I am reading Rudin's RCA and have a question regarding the proof of Jensen's inequality.

Let $\mu $ be a positive measure on a $\sigma $-algbebra $\mathfrak{M}$ in a set $\mathrm{\Omega}$, so that $\mu (\mathrm{\Omega})=1$. If $f$ is a real function in ${L}^{1}(\mu )$, if $a<f(x)<b$ for all $x\in \mathrm{\Omega}$, and if $\phi $ is convex on $(a,b)$ then

$\phi {\textstyle (}{\int}_{\mathrm{\Omega}}f\phantom{\rule{mediummathspace}{0ex}}\text{d}\mu {\textstyle )}\le {\int}_{\mathrm{\Omega}}(\phi \circ f)\phantom{\rule{mediummathspace}{0ex}}\text{d}\mu .$

After a few steps Rudin obtains the following inequality:

$\phi (f(x))-\phi (t)-\beta (f(x)-t)\ge 0$

for every $x\in \mathrm{\Omega}$. Here, $t={\int}_{\mathrm{\Omega}}f\phantom{\rule{mediummathspace}{0ex}}\text{d}\mu \in (a,b)$ and $\beta $ is a real number.
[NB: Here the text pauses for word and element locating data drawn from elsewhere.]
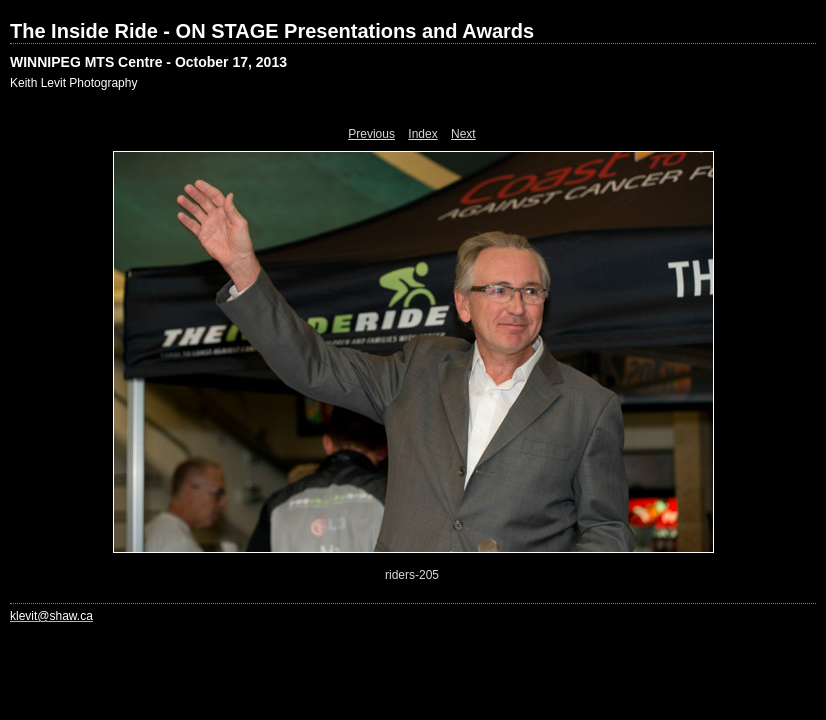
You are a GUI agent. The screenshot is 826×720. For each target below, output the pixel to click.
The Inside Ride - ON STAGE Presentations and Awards (272, 31)
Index (422, 134)
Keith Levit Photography (73, 83)
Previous (371, 134)
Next (463, 134)
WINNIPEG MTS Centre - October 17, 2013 (148, 62)
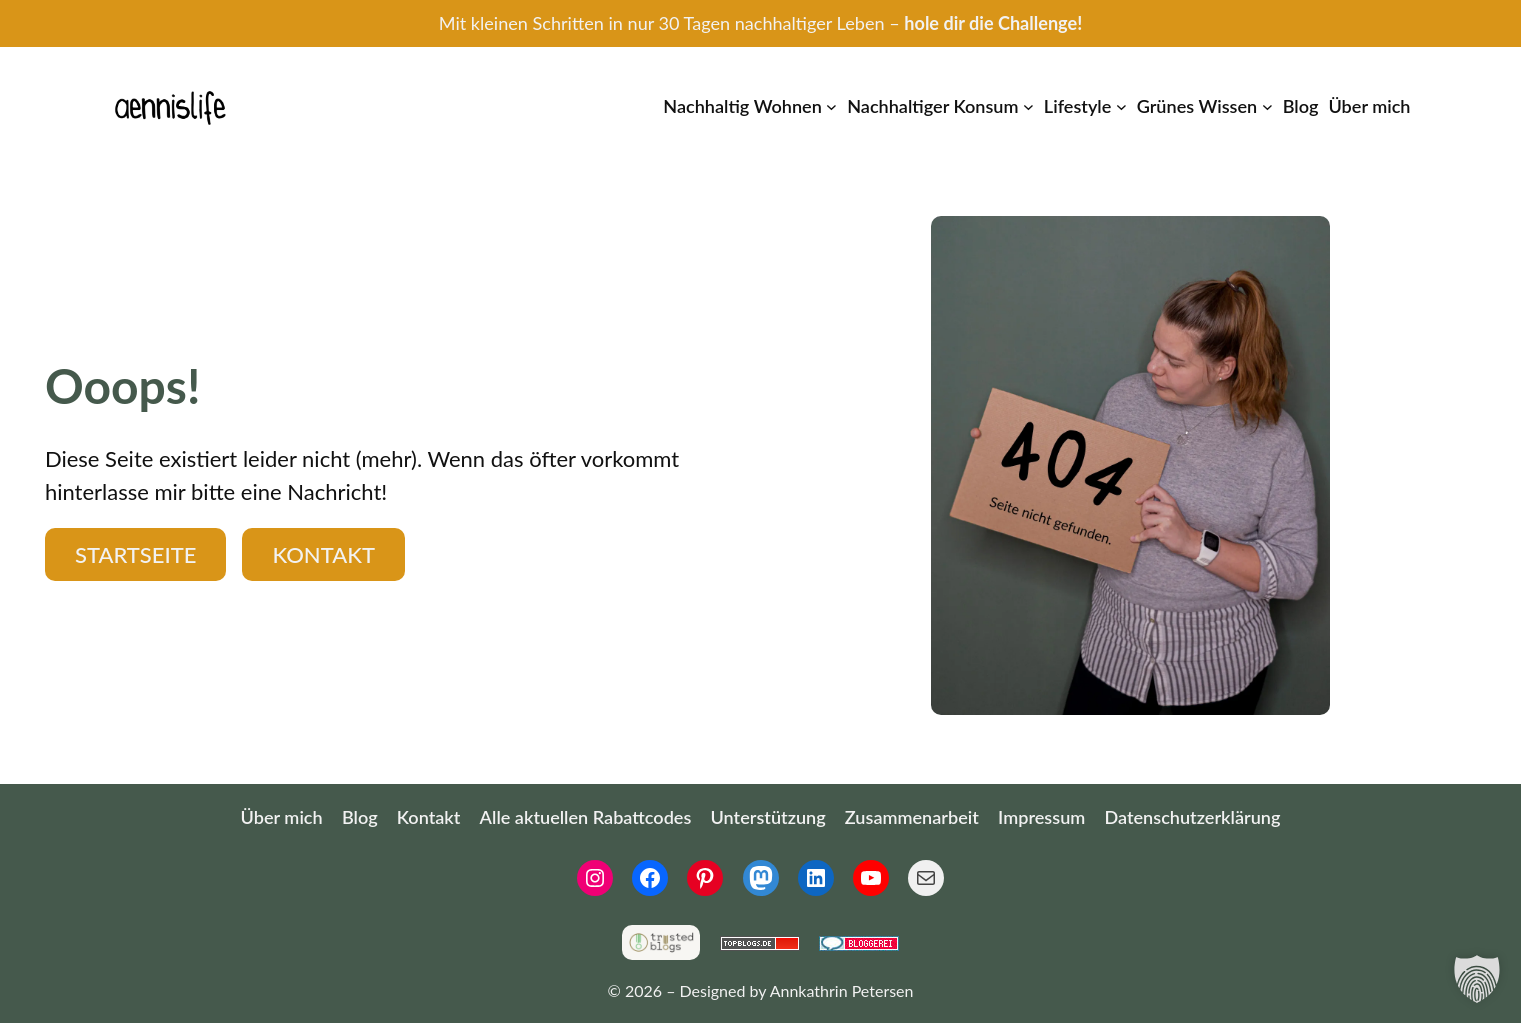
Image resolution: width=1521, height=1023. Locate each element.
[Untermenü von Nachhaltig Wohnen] (831, 106)
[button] (1477, 979)
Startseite (135, 554)
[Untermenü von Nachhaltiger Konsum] (1028, 106)
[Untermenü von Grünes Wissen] (1267, 106)
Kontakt (323, 554)
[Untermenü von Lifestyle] (1121, 106)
If $\phi \circ f\in {L}^{1}(\mu )$ then the inequality can be obtained by integrating both sides. However, I am not sure how to proceed in the case $\phi \circ f\notin {L}^{1}(\mu )$. Rudin states that in this case, the integral ${\int}_{\mathrm{\Omega}}(\phi \circ f)\phantom{\rule{mediummathspace}{0ex}}\text{d}\mu $ is defined in the extended sense

${\int}_{\mathrm{\Omega}}(\phi \circ f)\phantom{\rule{mediummathspace}{0ex}}\text{d}\mu ={\int}_{\mathrm{\Omega}}(\phi \circ f{)}^{+}\phantom{\rule{mediummathspace}{0ex}}\text{d}\mu -{\int}_{\mathrm{\Omega}}(\phi \circ f{)}^{-}\phantom{\rule{mediummathspace}{0ex}}\text{d}\mu $

where

${\int}_{\mathrm{\Omega}}(\phi \circ f{)}^{+}\phantom{\rule{mediummathspace}{0ex}}\text{d}\mu =\mathrm{\infty}\text{and}{\int}_{\mathrm{\Omega}}(\phi \circ f{)}^{-}\phantom{\rule{mediummathspace}{0ex}}\text{d}\mu \text{is finite.}$

I am unable to show the existence of ${\int}_{\mathrm{\Omega}}(\phi \circ f)\phantom{\rule{mediummathspace}{0ex}}\text{d}\mu $ as defined above.

Any help would be greatly appreciated. Thank you.